#include <bits/stdc++.h>
using namespace std;
typedef long long ll;
/*
DIST(X,Y, [baru / ga baru])
N M log M
buat dist x ke y tapi ga boleh langsung
EDGE(X) -> edge terpendek dari Ux->Vx yang bukan dirinya sendiri
Iterate semua edge, coba kalo dia yang diinvert
Ada 3 kasus
Let edge yg baru diinvert ke u->v
1. Pake edge yg diinvert buat pulang pergi
dist(1, u) + dist(v, N) + dist(N, u) + dist(v, 1)

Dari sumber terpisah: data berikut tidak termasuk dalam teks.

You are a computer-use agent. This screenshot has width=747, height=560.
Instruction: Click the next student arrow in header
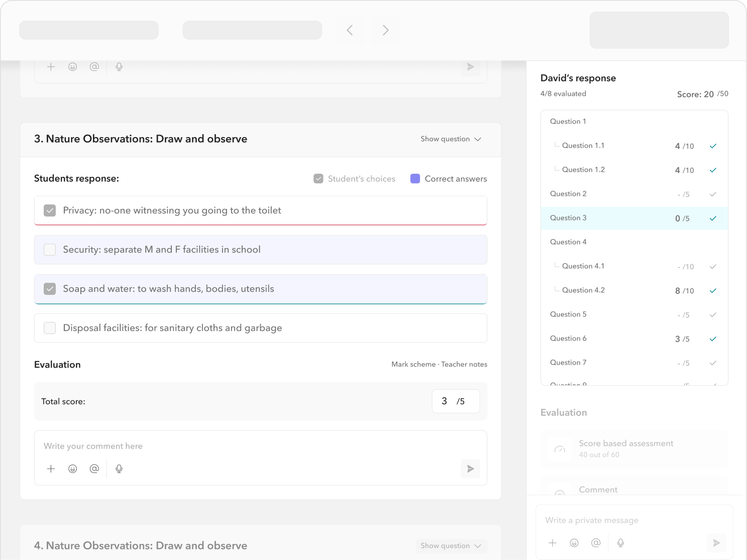point(385,30)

2. Pake edge yg diinvert buat pulang doang
f(x) + dist(N,u) + dist(v, 1)
f(x) = jarak terpendek dari 1 -> N tanpa menggunakan edge x
f(x)
1. ga lewat u dan v
2. ga lewat u
3. ga lewat v
4. lewat u dan v
kasus 1. dan 2. di handle sudah dengan ngeblock node v
kasus 3. di handle dengan block node u
kasus 4. artinya lewat u dan v namun ga lewat edge x
4.1 lewat u dulu baru v
*) syarat ini -> dist(1,u) <= dist(1, v)
4.1.1 dari u -> v tapi ga pake edge (u,v) sama sekali
f(x) = dist(1,u) + DIST(u,v,ga baru) + dist(v, N)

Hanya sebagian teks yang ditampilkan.